§ **Records from a data collection**
== Segment start ==
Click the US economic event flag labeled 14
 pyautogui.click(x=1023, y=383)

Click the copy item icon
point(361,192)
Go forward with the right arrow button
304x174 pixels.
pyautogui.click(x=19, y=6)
== Segment end ==
§ **INSTRUCTIONS FOR THE TASK**
Output the records exactly.

§ **ANSWER BELOW**
Click the US economic event flag labeled 14
 pyautogui.click(x=1023, y=383)

Click the copy item icon
point(361,192)
Go forward with the right arrow button
304x174 pixels.
pyautogui.click(x=19, y=6)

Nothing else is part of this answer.